Всякий раз мы уходили от Гора с каким-то «домашним заданием». Однажды эта была хармсовская «Елизавета Бам», напечатанная на узких длинных полосках бумаги. Тогда я как-то не задумывался о том, что многочисленные пометки в тексте могут принадлежать только автору пьесы.
В другой раз мы получили альманах «Дом искусств» со статьей Евгения Замятина «Я боюсь». Этот альманах передавался с особой осторожностью: мало того, что автор был почти запрещенным, но и мысли свои он высказывал с абсолютной наглядностью.
«Писатель, который не может стать юрким, – писал Замятин, – должен ходить на службу с портфелем, если он хочет жить. В наши дни – в театральный отдел с портфелем бегал бы Гоголь; Тургенев во «Всемирной литературе», несомненно, переводил бы Бальзака и Флобера; Герцен читал бы лекции в Балтфлоте; Чехов служил бы в Комздраве».
Теперь, читая стихи Геннадия Самойловича, я с удивлением обнаружил скрытые отсылки к этой статье. С поистине обэриутской смелостью Гор по-своему продолжил ряд, обозначенный Замятиным. Он писал о Пушкине «в солдатской шинели», о Сервантесе, идущем «в Сельсовет», об Овидии, завидующем белке и мечтающем о булке.
Горовские видения свидетельствовали о том, насколько переменилось время. Перспектива, представлявшаяся Замятину зловещей, оказалась не столь страшной: через какие-то двадцать лет после его статьи писателей ожидали куда более изощренные испытания.
Как видно, Гор это понимал, а потому возможности стать обэриутом предпочитал разговоры об обэриутстве во время хорошего обеда. Иногда Геннадий Самойлович становился не на шутку резок: особенно если хотел защитить кого-то из любимых авторов.
Кстати, и в письме мог высказаться. Ведь письмо – это тоже беседа. Вряд ли оно попадет на глаза кому-то, кроме близких родственников адресата.
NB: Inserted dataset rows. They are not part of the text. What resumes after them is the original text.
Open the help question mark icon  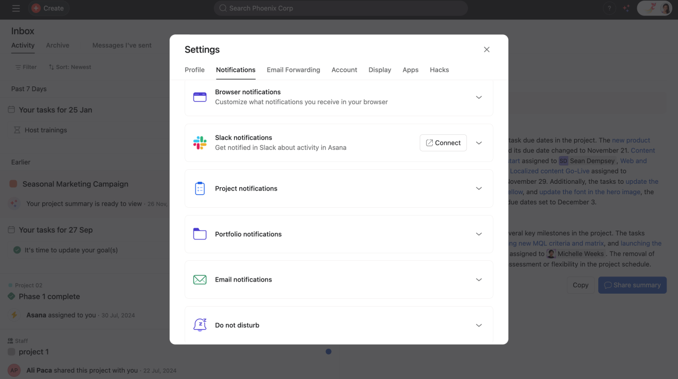pyautogui.click(x=609, y=8)
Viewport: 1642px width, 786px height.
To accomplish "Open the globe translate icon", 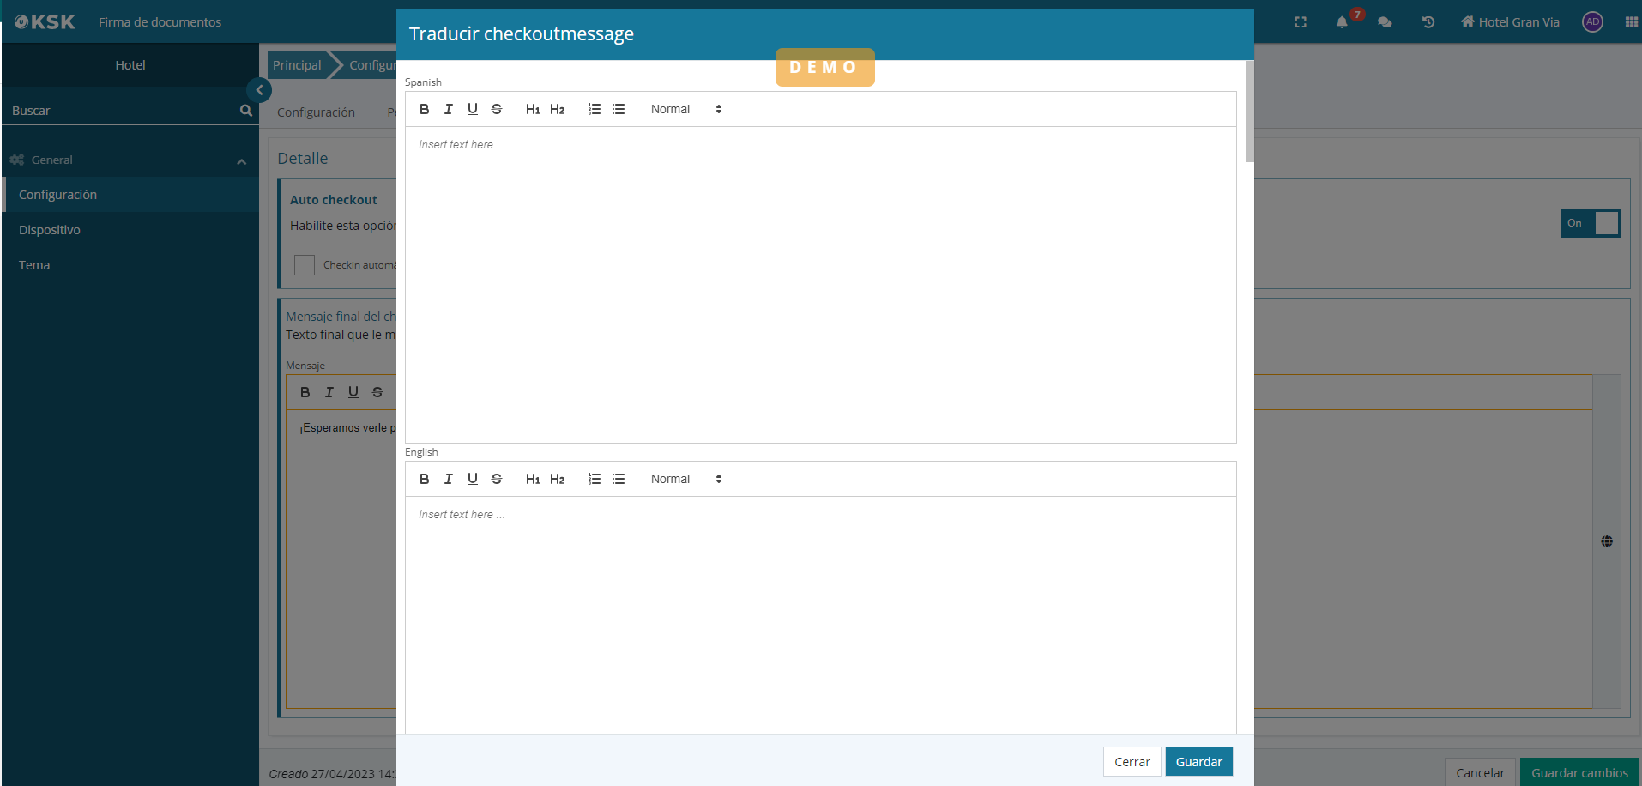I will pyautogui.click(x=1606, y=541).
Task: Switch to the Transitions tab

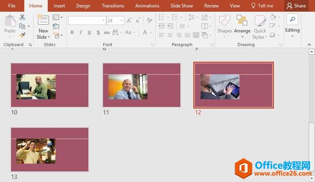Action: pos(113,6)
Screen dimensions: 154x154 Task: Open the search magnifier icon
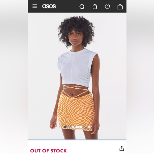click(x=82, y=7)
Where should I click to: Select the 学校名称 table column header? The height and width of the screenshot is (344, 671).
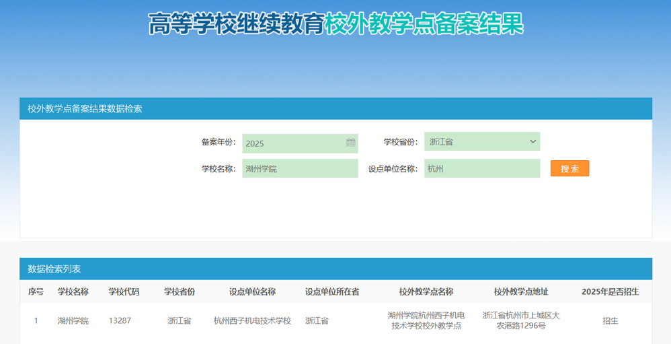point(73,291)
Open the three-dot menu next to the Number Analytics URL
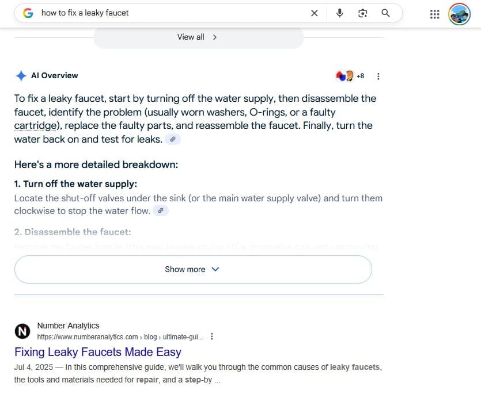Viewport: 481px width, 398px height. 212,336
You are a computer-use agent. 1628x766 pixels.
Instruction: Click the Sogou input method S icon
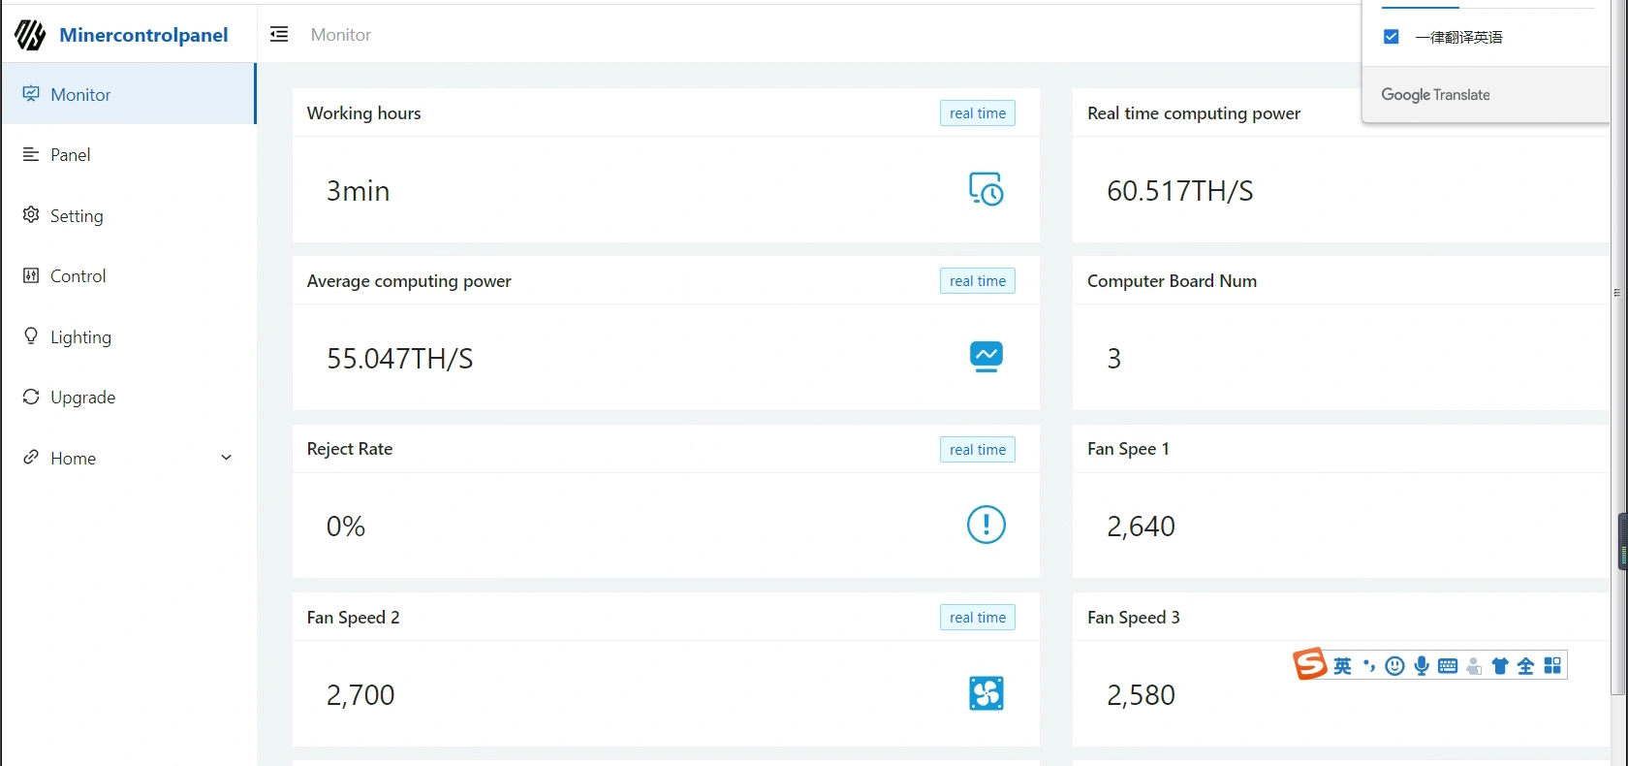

Вот хотя бы письмо моему отцу, помеченное августом шестьдесят восьмого года. Начинается оно вполне добродушно: «На днях была ограблена коллекция Чудновского. Воры унесли всех Малевичей, Кандинских, Гончаровых, Ларионовых, обнаружив высокое понимание живописи… Гранин уезжает в Болгарию греть свои замыслы. Пишет большой роман. О чем? Держит в секрете», но потом тон резко меняется: «Юрию Трифонову я теперь враг. Он обругал К. Вагинова в своих американских заметках в «Ин. литературе».
И все же прозу Геннадий Самойлович писал уже по-другому. Обэриутская традиция была крайностью, а он склонялся к разного рода «гремучим смесям». Скорее всего, этим он не облегчал, но усложнял свою жизнь – в его сочинениях можно обнаружить размышления на эту тему.
В одной из поздних повестей Гор описал ученого, специалиста по каким-то сверхсложным материям, в то же время пишущего стихи. «Стихи для него, – характеризует он своего героя, – были способом разговора с самим собой». Возможно, Геннадий Самойлович имел виду себя и свою ситуацию – ведь с общепризнанной точки зрения он был автором фантастических романов, но никак не поэтом и мыслителем.
Это было особенно обидно потому, что жанр фантастики, традиционно связанный с новейшими открытиями, с попытками заглянуть в будущее, был ему по сути чужд. С техникой Гор находился в отношениях столь же непростых, как с бытом: достаточно сказать, что всякий раз, когда он становился на эскалатор метро, у него на лбу выступали капельки пота.
В этом и была настоящая сложность – куда более неразрешимая, чем все придуманные им «квадратуры круга». Как ни стремился Геннадий Самойлович соответствовать своей эпохе, он оставался человеком прошлого – времени, где нет ни метро, ни космических полетов, но живы и здравствуют Хармс, Введенский и Вагинов.